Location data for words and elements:
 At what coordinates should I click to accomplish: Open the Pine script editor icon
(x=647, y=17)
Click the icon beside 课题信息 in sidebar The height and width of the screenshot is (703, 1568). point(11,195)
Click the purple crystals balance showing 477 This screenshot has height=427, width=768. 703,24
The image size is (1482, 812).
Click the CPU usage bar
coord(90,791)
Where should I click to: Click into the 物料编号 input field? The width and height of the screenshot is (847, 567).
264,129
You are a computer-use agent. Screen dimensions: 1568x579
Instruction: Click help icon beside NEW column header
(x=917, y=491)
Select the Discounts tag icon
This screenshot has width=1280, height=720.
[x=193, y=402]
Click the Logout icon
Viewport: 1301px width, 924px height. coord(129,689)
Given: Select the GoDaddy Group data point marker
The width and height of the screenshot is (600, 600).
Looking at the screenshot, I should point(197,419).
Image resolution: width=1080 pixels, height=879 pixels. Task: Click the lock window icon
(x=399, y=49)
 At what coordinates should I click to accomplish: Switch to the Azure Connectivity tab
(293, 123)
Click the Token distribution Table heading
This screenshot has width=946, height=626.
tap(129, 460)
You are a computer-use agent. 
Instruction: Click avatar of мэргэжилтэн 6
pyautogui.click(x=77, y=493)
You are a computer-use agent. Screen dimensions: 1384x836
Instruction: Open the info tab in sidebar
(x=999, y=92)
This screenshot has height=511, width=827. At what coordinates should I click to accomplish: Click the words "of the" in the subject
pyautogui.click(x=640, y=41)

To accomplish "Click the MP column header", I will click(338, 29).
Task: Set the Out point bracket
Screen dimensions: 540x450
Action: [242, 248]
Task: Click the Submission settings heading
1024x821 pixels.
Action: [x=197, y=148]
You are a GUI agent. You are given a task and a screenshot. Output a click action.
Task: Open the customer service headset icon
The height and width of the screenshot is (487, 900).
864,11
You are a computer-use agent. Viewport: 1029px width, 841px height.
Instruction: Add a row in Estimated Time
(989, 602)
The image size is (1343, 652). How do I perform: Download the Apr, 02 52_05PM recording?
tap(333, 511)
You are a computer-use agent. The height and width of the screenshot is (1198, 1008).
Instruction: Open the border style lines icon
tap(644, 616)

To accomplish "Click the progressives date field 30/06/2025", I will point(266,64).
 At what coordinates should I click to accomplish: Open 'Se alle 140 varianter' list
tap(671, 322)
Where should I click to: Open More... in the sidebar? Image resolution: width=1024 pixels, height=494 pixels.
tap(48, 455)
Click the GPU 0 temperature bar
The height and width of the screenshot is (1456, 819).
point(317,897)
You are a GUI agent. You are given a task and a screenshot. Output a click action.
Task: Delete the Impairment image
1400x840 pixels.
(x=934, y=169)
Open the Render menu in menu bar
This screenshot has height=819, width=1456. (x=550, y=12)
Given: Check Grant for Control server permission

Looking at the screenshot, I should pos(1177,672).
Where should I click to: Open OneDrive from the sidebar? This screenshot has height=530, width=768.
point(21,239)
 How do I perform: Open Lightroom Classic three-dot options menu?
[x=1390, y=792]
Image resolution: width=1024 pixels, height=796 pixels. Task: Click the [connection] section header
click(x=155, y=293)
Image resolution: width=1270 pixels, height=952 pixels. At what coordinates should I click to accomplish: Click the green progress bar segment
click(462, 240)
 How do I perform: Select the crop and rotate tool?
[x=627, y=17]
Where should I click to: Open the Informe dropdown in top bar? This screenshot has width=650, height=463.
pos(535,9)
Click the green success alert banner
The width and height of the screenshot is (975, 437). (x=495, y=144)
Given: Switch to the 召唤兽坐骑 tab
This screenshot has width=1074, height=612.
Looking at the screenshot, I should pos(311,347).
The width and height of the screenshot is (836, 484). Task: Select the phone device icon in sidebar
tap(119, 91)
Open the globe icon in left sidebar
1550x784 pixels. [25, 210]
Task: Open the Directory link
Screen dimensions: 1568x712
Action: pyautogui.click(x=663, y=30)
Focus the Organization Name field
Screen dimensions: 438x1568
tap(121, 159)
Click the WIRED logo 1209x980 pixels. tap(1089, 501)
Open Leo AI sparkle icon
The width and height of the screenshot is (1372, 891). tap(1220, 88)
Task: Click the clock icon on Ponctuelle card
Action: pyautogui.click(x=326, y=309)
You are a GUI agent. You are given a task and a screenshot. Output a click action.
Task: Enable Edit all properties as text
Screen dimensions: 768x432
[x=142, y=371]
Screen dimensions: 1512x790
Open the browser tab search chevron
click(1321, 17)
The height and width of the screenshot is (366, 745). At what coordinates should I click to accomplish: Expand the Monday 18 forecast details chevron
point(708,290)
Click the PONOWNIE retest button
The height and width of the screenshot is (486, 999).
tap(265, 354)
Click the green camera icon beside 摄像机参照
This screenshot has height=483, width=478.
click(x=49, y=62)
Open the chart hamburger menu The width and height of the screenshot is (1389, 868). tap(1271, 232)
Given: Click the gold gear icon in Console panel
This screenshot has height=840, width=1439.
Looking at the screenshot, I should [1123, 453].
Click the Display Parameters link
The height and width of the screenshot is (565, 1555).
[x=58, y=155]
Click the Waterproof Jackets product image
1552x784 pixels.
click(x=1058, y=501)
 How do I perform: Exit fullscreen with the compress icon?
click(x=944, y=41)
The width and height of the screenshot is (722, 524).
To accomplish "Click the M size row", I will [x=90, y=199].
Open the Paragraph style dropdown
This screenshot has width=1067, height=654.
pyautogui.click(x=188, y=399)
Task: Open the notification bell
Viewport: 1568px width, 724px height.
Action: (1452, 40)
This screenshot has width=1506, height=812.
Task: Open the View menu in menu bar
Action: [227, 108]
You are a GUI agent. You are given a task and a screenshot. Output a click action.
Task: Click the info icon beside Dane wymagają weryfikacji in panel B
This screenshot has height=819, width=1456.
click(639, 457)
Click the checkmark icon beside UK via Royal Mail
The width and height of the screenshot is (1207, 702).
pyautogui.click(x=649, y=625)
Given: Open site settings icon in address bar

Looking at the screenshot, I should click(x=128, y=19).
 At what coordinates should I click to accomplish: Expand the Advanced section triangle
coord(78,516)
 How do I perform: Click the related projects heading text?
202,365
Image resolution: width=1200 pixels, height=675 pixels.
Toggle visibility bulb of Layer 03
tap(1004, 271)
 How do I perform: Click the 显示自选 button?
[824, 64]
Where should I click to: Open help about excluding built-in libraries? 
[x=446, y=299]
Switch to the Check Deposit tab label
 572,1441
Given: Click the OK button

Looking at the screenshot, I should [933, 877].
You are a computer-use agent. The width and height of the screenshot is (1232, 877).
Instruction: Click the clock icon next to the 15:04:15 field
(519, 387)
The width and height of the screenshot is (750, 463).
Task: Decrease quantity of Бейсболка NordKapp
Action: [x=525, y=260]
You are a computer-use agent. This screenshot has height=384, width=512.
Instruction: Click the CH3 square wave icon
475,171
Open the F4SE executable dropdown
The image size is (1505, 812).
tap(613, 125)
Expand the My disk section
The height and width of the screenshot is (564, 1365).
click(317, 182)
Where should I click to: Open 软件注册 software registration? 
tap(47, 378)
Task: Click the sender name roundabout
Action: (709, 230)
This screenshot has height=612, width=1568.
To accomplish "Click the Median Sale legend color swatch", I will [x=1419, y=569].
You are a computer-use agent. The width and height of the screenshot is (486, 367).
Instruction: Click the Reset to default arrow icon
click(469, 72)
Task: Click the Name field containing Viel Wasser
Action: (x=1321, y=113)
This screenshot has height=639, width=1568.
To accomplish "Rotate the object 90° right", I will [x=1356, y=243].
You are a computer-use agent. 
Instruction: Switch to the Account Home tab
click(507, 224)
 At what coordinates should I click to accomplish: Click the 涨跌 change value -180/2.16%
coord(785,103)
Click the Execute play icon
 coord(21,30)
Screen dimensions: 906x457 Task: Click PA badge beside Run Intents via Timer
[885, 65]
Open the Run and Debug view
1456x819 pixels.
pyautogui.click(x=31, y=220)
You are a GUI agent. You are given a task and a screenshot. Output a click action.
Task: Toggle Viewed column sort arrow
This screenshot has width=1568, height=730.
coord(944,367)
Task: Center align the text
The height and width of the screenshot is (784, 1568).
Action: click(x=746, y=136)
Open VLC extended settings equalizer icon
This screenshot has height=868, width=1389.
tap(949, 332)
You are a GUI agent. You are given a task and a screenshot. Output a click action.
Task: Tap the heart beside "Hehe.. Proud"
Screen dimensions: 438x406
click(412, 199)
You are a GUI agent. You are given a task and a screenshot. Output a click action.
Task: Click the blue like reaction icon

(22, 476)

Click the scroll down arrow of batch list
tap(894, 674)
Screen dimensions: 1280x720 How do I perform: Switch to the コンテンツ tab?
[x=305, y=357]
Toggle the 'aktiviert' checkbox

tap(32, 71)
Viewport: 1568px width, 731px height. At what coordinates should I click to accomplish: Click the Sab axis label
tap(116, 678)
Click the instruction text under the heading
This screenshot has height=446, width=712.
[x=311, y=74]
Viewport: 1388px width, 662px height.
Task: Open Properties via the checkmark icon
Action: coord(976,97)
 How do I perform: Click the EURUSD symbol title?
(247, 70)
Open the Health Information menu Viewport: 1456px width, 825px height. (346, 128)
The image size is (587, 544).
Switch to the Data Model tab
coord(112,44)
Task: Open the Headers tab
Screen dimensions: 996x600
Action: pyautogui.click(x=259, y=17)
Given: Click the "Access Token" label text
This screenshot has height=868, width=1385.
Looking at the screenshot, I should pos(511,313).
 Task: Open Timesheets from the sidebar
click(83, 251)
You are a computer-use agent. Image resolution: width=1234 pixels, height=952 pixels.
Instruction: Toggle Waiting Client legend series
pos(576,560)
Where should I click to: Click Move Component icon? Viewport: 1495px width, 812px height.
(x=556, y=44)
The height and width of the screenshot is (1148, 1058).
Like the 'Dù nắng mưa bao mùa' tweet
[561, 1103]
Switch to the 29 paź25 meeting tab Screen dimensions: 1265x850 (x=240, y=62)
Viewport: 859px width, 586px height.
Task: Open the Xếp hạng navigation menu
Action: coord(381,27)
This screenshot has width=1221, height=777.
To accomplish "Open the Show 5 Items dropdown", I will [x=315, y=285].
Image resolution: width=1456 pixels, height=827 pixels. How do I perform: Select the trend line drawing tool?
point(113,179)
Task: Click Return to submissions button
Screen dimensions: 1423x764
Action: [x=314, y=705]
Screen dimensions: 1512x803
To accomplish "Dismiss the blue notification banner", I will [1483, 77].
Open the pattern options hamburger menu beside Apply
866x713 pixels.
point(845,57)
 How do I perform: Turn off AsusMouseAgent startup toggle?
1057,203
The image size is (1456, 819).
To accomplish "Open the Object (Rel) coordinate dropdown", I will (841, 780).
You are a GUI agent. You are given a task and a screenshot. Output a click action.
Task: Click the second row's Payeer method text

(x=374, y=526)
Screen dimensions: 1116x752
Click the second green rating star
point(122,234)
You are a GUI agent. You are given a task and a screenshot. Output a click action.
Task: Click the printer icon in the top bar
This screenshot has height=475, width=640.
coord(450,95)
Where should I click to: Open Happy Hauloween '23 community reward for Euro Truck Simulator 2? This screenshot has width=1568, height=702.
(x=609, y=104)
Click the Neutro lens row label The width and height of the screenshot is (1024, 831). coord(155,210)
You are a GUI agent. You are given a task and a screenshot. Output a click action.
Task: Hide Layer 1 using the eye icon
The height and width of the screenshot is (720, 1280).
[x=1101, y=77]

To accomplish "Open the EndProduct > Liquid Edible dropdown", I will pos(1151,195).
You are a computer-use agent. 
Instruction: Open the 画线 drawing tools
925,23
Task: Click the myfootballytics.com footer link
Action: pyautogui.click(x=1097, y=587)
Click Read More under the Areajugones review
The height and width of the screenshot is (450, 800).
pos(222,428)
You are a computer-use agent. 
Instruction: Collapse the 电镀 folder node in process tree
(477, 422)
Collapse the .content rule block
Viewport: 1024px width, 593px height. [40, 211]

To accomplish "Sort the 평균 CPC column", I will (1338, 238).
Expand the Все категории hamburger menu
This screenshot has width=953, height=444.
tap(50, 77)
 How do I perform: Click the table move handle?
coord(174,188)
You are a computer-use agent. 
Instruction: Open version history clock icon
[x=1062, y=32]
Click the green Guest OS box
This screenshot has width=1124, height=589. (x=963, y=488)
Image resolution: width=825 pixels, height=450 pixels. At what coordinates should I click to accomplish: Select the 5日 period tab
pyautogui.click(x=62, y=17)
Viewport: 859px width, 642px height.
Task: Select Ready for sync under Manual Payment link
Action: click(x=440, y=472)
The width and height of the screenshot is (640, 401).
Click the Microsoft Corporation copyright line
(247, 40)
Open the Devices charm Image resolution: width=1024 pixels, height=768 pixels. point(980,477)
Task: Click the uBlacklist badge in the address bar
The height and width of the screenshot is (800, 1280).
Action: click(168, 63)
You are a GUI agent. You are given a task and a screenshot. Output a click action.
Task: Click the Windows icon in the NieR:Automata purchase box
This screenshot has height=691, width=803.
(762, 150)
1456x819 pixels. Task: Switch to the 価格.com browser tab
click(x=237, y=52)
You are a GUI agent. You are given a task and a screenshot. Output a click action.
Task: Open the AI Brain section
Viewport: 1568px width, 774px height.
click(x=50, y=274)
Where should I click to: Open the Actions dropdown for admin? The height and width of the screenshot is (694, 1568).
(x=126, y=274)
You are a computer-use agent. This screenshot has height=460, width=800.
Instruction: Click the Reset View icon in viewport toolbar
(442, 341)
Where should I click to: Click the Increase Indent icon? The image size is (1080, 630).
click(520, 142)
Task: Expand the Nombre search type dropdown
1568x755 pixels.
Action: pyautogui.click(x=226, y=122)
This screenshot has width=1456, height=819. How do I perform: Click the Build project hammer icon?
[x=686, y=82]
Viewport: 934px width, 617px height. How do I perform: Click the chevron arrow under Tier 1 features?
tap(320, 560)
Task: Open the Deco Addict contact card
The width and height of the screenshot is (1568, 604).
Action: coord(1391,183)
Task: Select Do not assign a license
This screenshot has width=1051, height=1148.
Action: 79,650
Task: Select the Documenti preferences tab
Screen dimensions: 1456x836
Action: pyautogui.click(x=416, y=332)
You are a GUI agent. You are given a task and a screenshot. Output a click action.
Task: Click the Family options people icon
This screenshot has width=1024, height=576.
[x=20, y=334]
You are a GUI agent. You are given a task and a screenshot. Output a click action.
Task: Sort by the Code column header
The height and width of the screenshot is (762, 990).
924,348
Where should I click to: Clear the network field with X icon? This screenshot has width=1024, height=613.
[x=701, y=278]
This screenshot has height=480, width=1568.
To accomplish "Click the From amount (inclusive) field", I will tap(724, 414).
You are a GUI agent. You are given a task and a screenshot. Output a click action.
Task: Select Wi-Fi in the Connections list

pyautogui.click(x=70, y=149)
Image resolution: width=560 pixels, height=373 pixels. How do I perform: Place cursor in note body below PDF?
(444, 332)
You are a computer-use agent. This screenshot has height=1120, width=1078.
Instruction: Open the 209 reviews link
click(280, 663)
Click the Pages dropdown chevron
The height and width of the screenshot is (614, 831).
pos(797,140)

→ **Work to do**: Collect every line of the items above that contains the string "settings", and copy each such line in full.

→ **Final answer**:
Task: Click the Submission settings heading
Given: Open site settings icon in address bar
Open VLC extended settings equalizer icon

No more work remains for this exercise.